On this page
Understanding the Permission Model Primary Roles and Their Capabilities Assigning and Removing Permissions Category-Specific Permissions Permission Inheritance and Hierarchy Monitoring and Auditing Permissions Permission Changes and Notifications

Last updated 21 July 2025

Managing Permissions

The permissions system provides fine-grained control over what users can access and modify within the platform. This guide explains how permissions work and how to manage them effectively for your award programmes.

Understanding the Permission Model

Permissions in the system are designed to be flexible and programme-specific. Each user can have different permission levels across different programmes, allowing for precise access control. This model ensures that users only see and interact with the parts of the system relevant to their role.

The permission system is built around three primary roles: Admin, Judge, and Shortlister. Each role comes with a predefined set of permissions that determine what actions the user can perform. Beyond these standard roles, additional custom permissions can be assigned to address specific needs.

Permissions are managed at the programme level, meaning a user might be an Admin for one programme but only a Judge for another. This granularity allows programme managers to create tailored access control schemes that match their organisational structure.

Primary Roles and Their Capabilities

The Admin role grants full access to a programme, including the ability to manage users, configure settings, and oversee all aspects of the nomination process. Admins can view and edit all nominations, manage judges and shortlisters, and make system-wide changes. Due to their elevated privileges, Admin permissions cannot be removed through the standard interface once assigned.

The Judge role provides access to review and evaluate nominations that have reached the judging stage. Judges can only see nominations in their assigned categories that have been marked as Shortlisted or Judged. They can score nominations, add notes, and submit recommendations but cannot modify programme settings or access administrative functions.

The Shortlister role offers read-only access to nominations in the early stages of the selection process. Shortlisters can view nominations in their assigned categories that have been marked as Contacted, Confirmed, or Shortlisted. This role is designed for team members who help with the initial screening of nominations but don't participate in the final judging.

Assigning and Removing Permissions

To manage a user's permissions, navigate to their profile page or access the permission controls from the user management interface. The permission buttons display the current status of each permission, with active permissions highlighted in red and inactive ones in gray.

To grant a permission, simply click the gray button for that permission. The button will change to red, indicating that the permission is now active. To remove a permission, click the red button, and it will revert to gray, indicating that the permission has been removed.

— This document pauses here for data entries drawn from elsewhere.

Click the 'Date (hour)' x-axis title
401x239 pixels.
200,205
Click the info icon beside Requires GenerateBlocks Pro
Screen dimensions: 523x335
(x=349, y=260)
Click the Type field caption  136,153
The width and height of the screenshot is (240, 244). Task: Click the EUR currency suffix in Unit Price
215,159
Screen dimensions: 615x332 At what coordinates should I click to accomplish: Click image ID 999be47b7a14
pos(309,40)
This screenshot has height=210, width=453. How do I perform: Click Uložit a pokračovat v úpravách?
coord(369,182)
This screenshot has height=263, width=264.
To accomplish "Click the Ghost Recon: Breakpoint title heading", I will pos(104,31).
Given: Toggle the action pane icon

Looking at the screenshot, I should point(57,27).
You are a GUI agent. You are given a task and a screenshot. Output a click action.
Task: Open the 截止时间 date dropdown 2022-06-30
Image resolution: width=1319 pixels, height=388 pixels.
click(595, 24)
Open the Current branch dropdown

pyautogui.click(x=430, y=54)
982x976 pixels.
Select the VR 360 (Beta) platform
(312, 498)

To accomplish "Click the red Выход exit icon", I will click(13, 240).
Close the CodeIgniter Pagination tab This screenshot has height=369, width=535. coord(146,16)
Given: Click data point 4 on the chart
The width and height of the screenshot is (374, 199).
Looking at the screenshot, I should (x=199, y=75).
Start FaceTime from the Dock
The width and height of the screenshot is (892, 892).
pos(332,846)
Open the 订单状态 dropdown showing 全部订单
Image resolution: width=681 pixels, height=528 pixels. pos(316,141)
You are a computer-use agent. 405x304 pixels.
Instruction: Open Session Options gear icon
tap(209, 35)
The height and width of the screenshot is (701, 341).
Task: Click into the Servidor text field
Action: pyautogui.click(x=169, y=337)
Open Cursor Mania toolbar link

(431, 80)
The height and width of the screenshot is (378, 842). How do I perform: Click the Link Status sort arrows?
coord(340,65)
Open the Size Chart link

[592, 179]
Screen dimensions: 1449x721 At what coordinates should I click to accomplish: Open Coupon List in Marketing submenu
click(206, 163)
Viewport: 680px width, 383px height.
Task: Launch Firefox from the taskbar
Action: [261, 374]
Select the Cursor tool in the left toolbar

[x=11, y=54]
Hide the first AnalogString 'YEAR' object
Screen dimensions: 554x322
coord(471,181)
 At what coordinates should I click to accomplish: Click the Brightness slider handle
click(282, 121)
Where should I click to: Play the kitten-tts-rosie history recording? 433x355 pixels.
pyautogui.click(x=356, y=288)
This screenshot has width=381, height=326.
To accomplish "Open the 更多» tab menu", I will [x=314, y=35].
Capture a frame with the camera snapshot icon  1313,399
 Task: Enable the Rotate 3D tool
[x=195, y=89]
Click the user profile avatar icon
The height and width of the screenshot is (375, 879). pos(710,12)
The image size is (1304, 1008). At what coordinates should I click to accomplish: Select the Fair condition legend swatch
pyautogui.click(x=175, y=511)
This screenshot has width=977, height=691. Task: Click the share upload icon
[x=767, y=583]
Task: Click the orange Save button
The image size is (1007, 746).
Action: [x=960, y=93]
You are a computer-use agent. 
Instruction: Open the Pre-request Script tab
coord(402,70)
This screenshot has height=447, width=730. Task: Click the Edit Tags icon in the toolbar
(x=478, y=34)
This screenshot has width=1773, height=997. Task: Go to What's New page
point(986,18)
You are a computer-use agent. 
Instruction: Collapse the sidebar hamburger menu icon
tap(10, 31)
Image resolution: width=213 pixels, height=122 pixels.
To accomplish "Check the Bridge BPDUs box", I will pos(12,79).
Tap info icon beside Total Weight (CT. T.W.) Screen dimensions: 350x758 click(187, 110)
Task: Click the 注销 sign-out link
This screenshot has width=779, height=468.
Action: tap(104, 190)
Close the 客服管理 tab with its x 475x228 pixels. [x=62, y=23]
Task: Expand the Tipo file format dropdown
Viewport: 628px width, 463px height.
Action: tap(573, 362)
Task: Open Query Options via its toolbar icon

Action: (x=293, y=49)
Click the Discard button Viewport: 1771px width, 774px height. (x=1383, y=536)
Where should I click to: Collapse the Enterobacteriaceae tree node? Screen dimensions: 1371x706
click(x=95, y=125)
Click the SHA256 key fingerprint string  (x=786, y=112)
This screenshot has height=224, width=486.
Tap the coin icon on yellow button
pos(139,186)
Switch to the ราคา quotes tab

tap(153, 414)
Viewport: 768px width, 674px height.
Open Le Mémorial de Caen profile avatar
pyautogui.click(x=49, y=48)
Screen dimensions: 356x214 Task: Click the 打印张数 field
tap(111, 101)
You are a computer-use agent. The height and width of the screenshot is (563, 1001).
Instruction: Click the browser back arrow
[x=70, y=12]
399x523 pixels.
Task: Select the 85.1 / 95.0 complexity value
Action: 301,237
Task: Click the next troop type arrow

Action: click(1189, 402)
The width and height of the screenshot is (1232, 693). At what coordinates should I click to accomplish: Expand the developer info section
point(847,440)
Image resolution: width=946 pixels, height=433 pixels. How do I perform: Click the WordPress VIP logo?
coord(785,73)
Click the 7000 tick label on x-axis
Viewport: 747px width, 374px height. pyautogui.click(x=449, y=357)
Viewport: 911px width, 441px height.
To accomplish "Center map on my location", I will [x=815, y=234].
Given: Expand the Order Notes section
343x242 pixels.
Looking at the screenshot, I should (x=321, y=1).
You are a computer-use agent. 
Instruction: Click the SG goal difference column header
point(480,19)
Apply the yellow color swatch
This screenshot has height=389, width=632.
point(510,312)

When assigning permissions, consider the principle of least privilege: users should only have the permissions necessary to perform their tasks. Overly broad permissions can lead to accidental changes or security concerns. It's generally better to start with minimal permissions and add more as needed rather than granting extensive access initially. We include an Audit tab for each user to ensure they have access to only what they should have.

Category-Specific Permissions

For programmes with multiple categories, permissions can be further refined by category. This allows you to assign judges or shortlisters to specific categories, ensuring they only see nominations relevant to their expertise.

Category permissions are particularly useful for large programmes with specialised judging panels. For example, a technology award might have different judges for software innovation versus hardware design. By assigning category-specific permissions, each judge only sees nominations in their area of expertise.

To assign category permissions, use the category selection options when configuring a user's permissions. You can select multiple categories for a user if they need to review nominations across different areas.

Permission Inheritance and Hierarchy

The permission system follows a hierarchical model where higher-level roles inherit the capabilities of lower-level roles. For example, an Admin automatically has all the permissions of a Judge and a Shortlister, plus additional administrative capabilities.

This inheritance model simplifies permission management by reducing the number of individual permissions that need to be assigned. When you grant a user the Admin role, you don't need to separately assign Judge or Shortlister permissions, as these are implicitly included.

Monitoring and Auditing Permissions

As a programme administrator, it's important to periodically review user permissions to ensure they remain appropriate. Users who no longer need access to certain programmes should have their permissions removed promptly (i.e. at the end of the Shortlisting or Judging periods).

The user management interface provides a clear overview of all users and their permissions, making it easy to audit who has access to what. This transparency helps maintain security and ensures that permissions align with current roles.

Permission Changes and Notifications

Users are not automatically notified when their permissions change, so it's good practice to communicate significant permission changes directly to affected users. This helps them understand their new capabilities or limitations and prevents confusion when using the system.